▸ **Work instruction**
What do the lines from the one containing "Select the Security category" through the end of the entries say? Quote them exactly, and only them.

Records from a data collection:
++++++++

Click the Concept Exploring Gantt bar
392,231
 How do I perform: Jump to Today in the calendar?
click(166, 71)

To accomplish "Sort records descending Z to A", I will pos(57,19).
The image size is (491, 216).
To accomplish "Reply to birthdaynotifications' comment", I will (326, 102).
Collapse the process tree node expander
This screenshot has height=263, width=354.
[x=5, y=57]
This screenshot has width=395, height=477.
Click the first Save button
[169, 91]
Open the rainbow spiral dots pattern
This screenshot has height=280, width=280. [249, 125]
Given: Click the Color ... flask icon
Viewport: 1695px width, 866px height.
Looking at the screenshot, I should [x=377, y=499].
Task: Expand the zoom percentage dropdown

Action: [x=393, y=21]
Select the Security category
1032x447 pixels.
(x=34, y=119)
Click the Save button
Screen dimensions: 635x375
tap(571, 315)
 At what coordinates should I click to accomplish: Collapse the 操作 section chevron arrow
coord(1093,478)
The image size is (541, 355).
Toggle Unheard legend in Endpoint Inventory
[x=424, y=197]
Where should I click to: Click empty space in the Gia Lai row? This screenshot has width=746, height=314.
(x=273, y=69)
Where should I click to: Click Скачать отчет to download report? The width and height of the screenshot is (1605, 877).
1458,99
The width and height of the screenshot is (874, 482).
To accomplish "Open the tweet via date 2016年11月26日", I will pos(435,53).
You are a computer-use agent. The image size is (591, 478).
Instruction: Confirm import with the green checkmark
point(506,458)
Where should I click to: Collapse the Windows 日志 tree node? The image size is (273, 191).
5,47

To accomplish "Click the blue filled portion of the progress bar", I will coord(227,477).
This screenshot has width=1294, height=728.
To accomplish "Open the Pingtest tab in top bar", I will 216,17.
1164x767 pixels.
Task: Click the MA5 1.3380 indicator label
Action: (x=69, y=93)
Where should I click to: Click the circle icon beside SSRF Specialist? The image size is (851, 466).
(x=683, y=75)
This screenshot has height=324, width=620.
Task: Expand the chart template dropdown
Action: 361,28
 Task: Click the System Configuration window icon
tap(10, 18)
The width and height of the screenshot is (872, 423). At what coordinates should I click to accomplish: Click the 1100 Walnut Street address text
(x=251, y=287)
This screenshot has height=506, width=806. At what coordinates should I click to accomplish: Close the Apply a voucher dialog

++++++++

▸ **Task output**
Select the Security category
1032x447 pixels.
(x=34, y=119)
Click the Save button
Screen dimensions: 635x375
tap(571, 315)
 At what coordinates should I click to accomplish: Collapse the 操作 section chevron arrow
coord(1093,478)
The image size is (541, 355).
Toggle Unheard legend in Endpoint Inventory
[x=424, y=197]
Where should I click to: Click empty space in the Gia Lai row? This screenshot has width=746, height=314.
(x=273, y=69)
Where should I click to: Click Скачать отчет to download report? The width and height of the screenshot is (1605, 877).
1458,99
The width and height of the screenshot is (874, 482).
To accomplish "Open the tweet via date 2016年11月26日", I will pos(435,53).
You are a computer-use agent. The image size is (591, 478).
Instruction: Confirm import with the green checkmark
point(506,458)
Where should I click to: Collapse the Windows 日志 tree node? The image size is (273, 191).
5,47

To accomplish "Click the blue filled portion of the progress bar", I will coord(227,477).
This screenshot has width=1294, height=728.
To accomplish "Open the Pingtest tab in top bar", I will 216,17.
1164x767 pixels.
Task: Click the MA5 1.3380 indicator label
Action: (x=69, y=93)
Where should I click to: Click the circle icon beside SSRF Specialist? The image size is (851, 466).
(x=683, y=75)
This screenshot has height=324, width=620.
Task: Expand the chart template dropdown
Action: 361,28
 Task: Click the System Configuration window icon
tap(10, 18)
The width and height of the screenshot is (872, 423). At what coordinates should I click to accomplish: Click the 1100 Walnut Street address text
(x=251, y=287)
This screenshot has height=506, width=806. At what coordinates should I click to accomplish: Close the Apply a voucher dialog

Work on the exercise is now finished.